◆ **DESCRIPTION OF THE TASK**
Turn all the records below into a Markdown table with two columns: Row for the row number and Line for the line itself. Leave out blank lines.
## START
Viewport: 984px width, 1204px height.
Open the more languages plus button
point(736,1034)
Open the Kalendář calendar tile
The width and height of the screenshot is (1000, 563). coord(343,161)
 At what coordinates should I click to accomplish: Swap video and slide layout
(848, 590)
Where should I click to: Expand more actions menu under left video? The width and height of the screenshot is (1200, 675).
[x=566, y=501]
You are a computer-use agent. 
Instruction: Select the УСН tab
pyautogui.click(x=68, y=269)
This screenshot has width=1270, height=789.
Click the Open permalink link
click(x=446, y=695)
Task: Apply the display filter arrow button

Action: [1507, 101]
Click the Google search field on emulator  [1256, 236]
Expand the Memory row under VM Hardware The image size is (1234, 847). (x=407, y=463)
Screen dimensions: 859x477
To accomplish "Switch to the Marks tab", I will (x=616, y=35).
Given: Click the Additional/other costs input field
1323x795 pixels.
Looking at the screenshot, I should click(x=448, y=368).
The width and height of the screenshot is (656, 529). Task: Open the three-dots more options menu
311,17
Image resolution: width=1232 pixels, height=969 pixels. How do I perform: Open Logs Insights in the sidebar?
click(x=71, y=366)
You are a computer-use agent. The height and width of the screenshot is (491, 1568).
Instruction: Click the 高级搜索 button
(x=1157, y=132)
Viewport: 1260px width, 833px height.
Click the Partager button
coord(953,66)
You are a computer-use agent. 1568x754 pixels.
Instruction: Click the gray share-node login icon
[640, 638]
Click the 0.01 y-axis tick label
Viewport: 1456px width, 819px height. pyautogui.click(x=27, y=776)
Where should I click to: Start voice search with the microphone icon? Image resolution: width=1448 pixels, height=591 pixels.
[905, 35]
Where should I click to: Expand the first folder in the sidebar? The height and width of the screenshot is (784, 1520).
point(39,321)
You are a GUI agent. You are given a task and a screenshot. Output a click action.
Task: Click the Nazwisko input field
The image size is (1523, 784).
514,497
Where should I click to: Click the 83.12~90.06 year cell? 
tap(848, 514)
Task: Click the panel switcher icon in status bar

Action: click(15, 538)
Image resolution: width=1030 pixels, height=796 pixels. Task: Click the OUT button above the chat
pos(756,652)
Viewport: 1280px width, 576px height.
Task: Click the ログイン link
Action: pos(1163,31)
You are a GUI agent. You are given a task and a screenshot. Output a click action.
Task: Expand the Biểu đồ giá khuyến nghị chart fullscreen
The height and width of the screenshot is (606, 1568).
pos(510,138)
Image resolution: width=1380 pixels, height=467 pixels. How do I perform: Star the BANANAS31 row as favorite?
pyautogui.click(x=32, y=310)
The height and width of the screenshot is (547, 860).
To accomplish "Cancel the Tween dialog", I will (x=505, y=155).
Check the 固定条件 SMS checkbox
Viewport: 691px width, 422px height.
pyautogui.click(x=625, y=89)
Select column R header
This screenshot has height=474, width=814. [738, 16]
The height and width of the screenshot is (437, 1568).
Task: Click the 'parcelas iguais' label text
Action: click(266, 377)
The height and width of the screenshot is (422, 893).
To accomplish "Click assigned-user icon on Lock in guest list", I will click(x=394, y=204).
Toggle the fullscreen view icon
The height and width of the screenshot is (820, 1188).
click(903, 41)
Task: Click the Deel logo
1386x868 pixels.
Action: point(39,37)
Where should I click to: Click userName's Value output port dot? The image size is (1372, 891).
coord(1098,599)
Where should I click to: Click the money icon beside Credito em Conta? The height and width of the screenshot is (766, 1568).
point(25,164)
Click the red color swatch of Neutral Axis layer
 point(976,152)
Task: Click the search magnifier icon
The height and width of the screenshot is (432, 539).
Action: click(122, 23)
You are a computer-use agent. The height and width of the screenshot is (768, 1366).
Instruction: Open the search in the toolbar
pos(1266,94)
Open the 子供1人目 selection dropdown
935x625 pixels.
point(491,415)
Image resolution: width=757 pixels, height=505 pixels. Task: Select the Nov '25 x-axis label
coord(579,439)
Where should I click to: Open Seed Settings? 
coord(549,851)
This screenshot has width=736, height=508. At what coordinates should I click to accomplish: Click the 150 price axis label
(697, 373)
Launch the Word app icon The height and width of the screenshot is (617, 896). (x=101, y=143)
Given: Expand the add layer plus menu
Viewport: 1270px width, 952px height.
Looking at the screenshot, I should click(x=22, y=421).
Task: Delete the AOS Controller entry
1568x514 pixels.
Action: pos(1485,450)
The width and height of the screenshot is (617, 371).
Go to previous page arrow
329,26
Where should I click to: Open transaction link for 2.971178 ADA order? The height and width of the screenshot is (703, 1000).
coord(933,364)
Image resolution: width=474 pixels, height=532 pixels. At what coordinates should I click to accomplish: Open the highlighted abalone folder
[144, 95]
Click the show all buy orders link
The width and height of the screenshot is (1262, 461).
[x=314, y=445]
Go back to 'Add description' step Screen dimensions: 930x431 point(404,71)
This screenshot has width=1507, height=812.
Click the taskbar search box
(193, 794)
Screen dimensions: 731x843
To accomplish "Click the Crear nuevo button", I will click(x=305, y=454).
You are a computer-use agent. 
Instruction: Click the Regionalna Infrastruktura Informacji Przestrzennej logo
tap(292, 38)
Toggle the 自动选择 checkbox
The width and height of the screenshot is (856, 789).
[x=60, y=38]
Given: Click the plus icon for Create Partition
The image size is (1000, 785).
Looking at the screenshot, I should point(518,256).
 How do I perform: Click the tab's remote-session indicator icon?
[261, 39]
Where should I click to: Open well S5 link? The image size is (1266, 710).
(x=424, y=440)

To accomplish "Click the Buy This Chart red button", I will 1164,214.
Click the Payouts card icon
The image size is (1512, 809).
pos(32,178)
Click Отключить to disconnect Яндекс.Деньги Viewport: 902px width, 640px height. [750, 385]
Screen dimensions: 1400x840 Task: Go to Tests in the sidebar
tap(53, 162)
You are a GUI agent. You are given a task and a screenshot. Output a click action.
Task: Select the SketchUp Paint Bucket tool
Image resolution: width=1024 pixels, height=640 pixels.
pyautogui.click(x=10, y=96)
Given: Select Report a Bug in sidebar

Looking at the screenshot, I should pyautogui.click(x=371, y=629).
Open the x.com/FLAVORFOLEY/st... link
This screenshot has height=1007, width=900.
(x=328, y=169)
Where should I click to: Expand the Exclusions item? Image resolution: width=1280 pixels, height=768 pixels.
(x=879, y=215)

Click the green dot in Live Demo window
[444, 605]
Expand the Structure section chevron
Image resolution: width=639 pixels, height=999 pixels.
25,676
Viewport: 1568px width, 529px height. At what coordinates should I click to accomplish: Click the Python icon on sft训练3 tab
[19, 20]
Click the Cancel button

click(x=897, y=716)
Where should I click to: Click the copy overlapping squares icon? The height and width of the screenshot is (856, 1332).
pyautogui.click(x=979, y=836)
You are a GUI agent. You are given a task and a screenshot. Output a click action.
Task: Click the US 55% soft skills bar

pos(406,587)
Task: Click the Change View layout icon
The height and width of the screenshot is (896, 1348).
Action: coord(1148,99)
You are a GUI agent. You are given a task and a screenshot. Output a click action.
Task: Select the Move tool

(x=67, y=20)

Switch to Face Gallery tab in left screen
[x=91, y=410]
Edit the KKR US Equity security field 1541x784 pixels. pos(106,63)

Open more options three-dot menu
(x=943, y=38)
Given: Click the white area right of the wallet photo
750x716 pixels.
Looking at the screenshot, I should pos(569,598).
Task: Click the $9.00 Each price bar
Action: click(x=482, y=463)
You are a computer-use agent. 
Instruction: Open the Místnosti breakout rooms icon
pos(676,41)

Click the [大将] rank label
## END
◆ **SOLUTION TO THIS TASK**
| Row | Line |
|---|---|
| 1 | Viewport: 984px width, 1204px height. |
| 2 | Open the more languages plus button |
| 3 | point(736,1034) |
| 4 | Open the Kalendář calendar tile |
| 5 | The width and height of the screenshot is (1000, 563). coord(343,161) |
| 6 |  At what coordinates should I click to accomplish: Swap video and slide layout |
| 7 | (848, 590) |
| 8 | Where should I click to: Expand more actions menu under left video? The width and height of the screenshot is (1200, 675). |
| 9 | [x=566, y=501] |
| 10 | You are a computer-use agent.  |
| 11 | Instruction: Select the УСН tab |
| 12 | pyautogui.click(x=68, y=269) |
| 13 | This screenshot has width=1270, height=789. |
| 14 | Click the Open permalink link |
| 15 | click(x=446, y=695) |
| 16 | Task: Apply the display filter arrow button |
| 17 | Action: [1507, 101] |
| 18 | Click the Google search field on emulator  [1256, 236] |
| 19 | Expand the Memory row under VM Hardware The image size is (1234, 847). (x=407, y=463) |
| 20 | Screen dimensions: 859x477 |
| 21 | To accomplish "Switch to the Marks tab", I will (x=616, y=35). |
| 22 | Given: Click the Additional/other costs input field |
| 23 | 1323x795 pixels. |
| 24 | Looking at the screenshot, I should click(x=448, y=368). |
| 25 | The width and height of the screenshot is (656, 529). Task: Open the three-dots more options menu |
| 26 | 311,17 |
| 27 | Image resolution: width=1232 pixels, height=969 pixels. How do I perform: Open Logs Insights in the sidebar? |
| 28 | click(x=71, y=366) |
| 29 | You are a computer-use agent. The height and width of the screenshot is (491, 1568). |
| 30 | Instruction: Click the 高级搜索 button |
| 31 | (x=1157, y=132) |
| 32 | Viewport: 1260px width, 833px height. |
| 33 | Click the Partager button |
| 34 | coord(953,66) |
| 35 | You are a computer-use agent. 1568x754 pixels. |
| 36 | Instruction: Click the gray share-node login icon |
| 37 | [640, 638] |
| 38 | Click the 0.01 y-axis tick label |
| 39 | Viewport: 1456px width, 819px height. pyautogui.click(x=27, y=776) |
| 40 | Where should I click to: Start voice search with the microphone icon? Image resolution: width=1448 pixels, height=591 pixels. |
| 41 | [905, 35] |
| 42 | Where should I click to: Expand the first folder in the sidebar? The height and width of the screenshot is (784, 1520). |
| 43 | point(39,321) |
| 44 | You are a GUI agent. You are given a task and a screenshot. Output a click action. |
| 45 | Task: Click the Nazwisko input field |
| 46 | The image size is (1523, 784). |
| 47 | 514,497 |
| 48 | Where should I click to: Click the 83.12~90.06 year cell?  |
| 49 | tap(848, 514) |
| 50 | Task: Click the panel switcher icon in status bar |
| 51 | Action: click(15, 538) |
| 52 | Image resolution: width=1030 pixels, height=796 pixels. Task: Click the OUT button above the chat |
| 53 | pos(756,652) |
| 54 | Viewport: 1280px width, 576px height. |
| 55 | Task: Click the ログイン link |
| 56 | Action: pos(1163,31) |
| 57 | You are a GUI agent. You are given a task and a screenshot. Output a click action. |
| 58 | Task: Expand the Biểu đồ giá khuyến nghị chart fullscreen |
| 59 | The height and width of the screenshot is (606, 1568). |
| 60 | pos(510,138) |
| 61 | Image resolution: width=1380 pixels, height=467 pixels. How do I perform: Star the BANANAS31 row as favorite? |
| 62 | pyautogui.click(x=32, y=310) |
| 63 | The height and width of the screenshot is (547, 860). |
| 64 | To accomplish "Cancel the Tween dialog", I will (x=505, y=155). |
| 65 | Check the 固定条件 SMS checkbox |
| 66 | Viewport: 691px width, 422px height. |
| 67 | pyautogui.click(x=625, y=89) |
| 68 | Select column R header |
| 69 | This screenshot has height=474, width=814. [738, 16] |
| 70 | The height and width of the screenshot is (437, 1568). |
| 71 | Task: Click the 'parcelas iguais' label text |
| 72 | Action: click(266, 377) |
| 73 | The height and width of the screenshot is (422, 893). |
| 74 | To accomplish "Click assigned-user icon on Lock in guest list", I will click(x=394, y=204). |
| 75 | Toggle the fullscreen view icon |
| 76 | The height and width of the screenshot is (820, 1188). |
| 77 | click(903, 41) |
| 78 | Task: Click the Deel logo |
| 79 | 1386x868 pixels. |
| 80 | Action: point(39,37) |
| 81 | Where should I click to: Click userName's Value output port dot? The image size is (1372, 891). |
| 82 | coord(1098,599) |
| 83 | Where should I click to: Click the money icon beside Credito em Conta? The height and width of the screenshot is (766, 1568). |
| 84 | point(25,164) |
| 85 | Click the red color swatch of Neutral Axis layer |
| 86 |  point(976,152) |
| 87 | Task: Click the search magnifier icon |
| 88 | The height and width of the screenshot is (432, 539). |
| 89 | Action: click(122, 23) |
| 90 | You are a computer-use agent. The height and width of the screenshot is (768, 1366). |
| 91 | Instruction: Open the search in the toolbar |
| 92 | pos(1266,94) |
| 93 | Open the 子供1人目 selection dropdown |
| 94 | 935x625 pixels. |
| 95 | point(491,415) |
| 96 | Image resolution: width=757 pixels, height=505 pixels. Task: Select the Nov '25 x-axis label |
| 97 | coord(579,439) |
| 98 | Where should I click to: Open Seed Settings?  |
| 99 | coord(549,851) |
| 100 | This screenshot has width=736, height=508. At what coordinates should I click to accomplish: Click the 150 price axis label |
| 101 | (697, 373) |
| 102 | Launch the Word app icon The height and width of the screenshot is (617, 896). (x=101, y=143) |
| 103 | Given: Expand the add layer plus menu |
| 104 | Viewport: 1270px width, 952px height. |
| 105 | Looking at the screenshot, I should click(x=22, y=421). |
| 106 | Task: Delete the AOS Controller entry |
| 107 | 1568x514 pixels. |
| 108 | Action: pos(1485,450) |
| 109 | The width and height of the screenshot is (617, 371). |
| 110 | Go to previous page arrow |
| 111 | 329,26 |
| 112 | Where should I click to: Open transaction link for 2.971178 ADA order? The height and width of the screenshot is (703, 1000). |
| 113 | coord(933,364) |
| 114 | Image resolution: width=474 pixels, height=532 pixels. At what coordinates should I click to accomplish: Open the highlighted abalone folder |
| 115 | [144, 95] |
| 116 | Click the show all buy orders link |
| 117 | The width and height of the screenshot is (1262, 461). |
| 118 | [x=314, y=445] |
| 119 | Go back to 'Add description' step Screen dimensions: 930x431 point(404,71) |
| 120 | This screenshot has width=1507, height=812. |
| 121 | Click the taskbar search box |
| 122 | (193, 794) |
| 123 | Screen dimensions: 731x843 |
| 124 | To accomplish "Click the Crear nuevo button", I will click(x=305, y=454). |
| 125 | You are a computer-use agent.  |
| 126 | Instruction: Click the Regionalna Infrastruktura Informacji Przestrzennej logo |
| 127 | tap(292, 38) |
| 128 | Toggle the 自动选择 checkbox |
| 129 | The width and height of the screenshot is (856, 789). |
| 130 | [x=60, y=38] |
| 131 | Given: Click the plus icon for Create Partition |
| 132 | The image size is (1000, 785). |
| 133 | Looking at the screenshot, I should point(518,256). |
| 134 |  How do I perform: Click the tab's remote-session indicator icon? |
| 135 | [261, 39] |
| 136 | Where should I click to: Open well S5 link? The image size is (1266, 710). |
| 137 | (x=424, y=440) |
| 138 | To accomplish "Click the Buy This Chart red button", I will 1164,214. |
| 139 | Click the Payouts card icon |
| 140 | The image size is (1512, 809). |
| 141 | pos(32,178) |
| 142 | Click Отключить to disconnect Яндекс.Деньги Viewport: 902px width, 640px height. [750, 385] |
| 143 | Screen dimensions: 1400x840 Task: Go to Tests in the sidebar |
| 144 | tap(53, 162) |
| 145 | You are a GUI agent. You are given a task and a screenshot. Output a click action. |
| 146 | Task: Select the SketchUp Paint Bucket tool |
| 147 | Image resolution: width=1024 pixels, height=640 pixels. |
| 148 | pyautogui.click(x=10, y=96) |
| 149 | Given: Select Report a Bug in sidebar |
| 150 | Looking at the screenshot, I should pyautogui.click(x=371, y=629). |
| 151 | Open the x.com/FLAVORFOLEY/st... link |
| 152 | This screenshot has height=1007, width=900. |
| 153 | (x=328, y=169) |
| 154 | Where should I click to: Expand the Exclusions item? Image resolution: width=1280 pixels, height=768 pixels. |
| 155 | (x=879, y=215) |
| 156 | Click the green dot in Live Demo window |
| 157 | [444, 605] |
| 158 | Expand the Structure section chevron |
| 159 | Image resolution: width=639 pixels, height=999 pixels. |
| 160 | 25,676 |
| 161 | Viewport: 1568px width, 529px height. At what coordinates should I click to accomplish: Click the Python icon on sft训练3 tab |
| 162 | [19, 20] |
| 163 | Click the Cancel button |
| 164 | click(x=897, y=716) |
| 165 | Where should I click to: Click the copy overlapping squares icon? The height and width of the screenshot is (856, 1332). |
| 166 | pyautogui.click(x=979, y=836) |
| 167 | You are a GUI agent. You are given a task and a screenshot. Output a click action. |
| 168 | Task: Click the US 55% soft skills bar |
| 169 | pos(406,587) |
| 170 | Task: Click the Change View layout icon |
| 171 | The height and width of the screenshot is (896, 1348). |
| 172 | Action: coord(1148,99) |
| 173 | You are a GUI agent. You are given a task and a screenshot. Output a click action. |
| 174 | Task: Select the Move tool |
| 175 | (x=67, y=20) |
| 176 | Switch to Face Gallery tab in left screen |
| 177 | [x=91, y=410] |
| 178 | Edit the KKR US Equity security field 1541x784 pixels. pos(106,63) |
| 179 | Open more options three-dot menu |
| 180 | (x=943, y=38) |
| 181 | Given: Click the white area right of the wallet photo |
| 182 | 750x716 pixels. |
| 183 | Looking at the screenshot, I should pos(569,598). |
| 184 | Task: Click the $9.00 Each price bar |
| 185 | Action: click(x=482, y=463) |
| 186 | You are a computer-use agent.  |
| 187 | Instruction: Open the Místnosti breakout rooms icon |
| 188 | pos(676,41) |
| 189 | Click the [大将] rank label |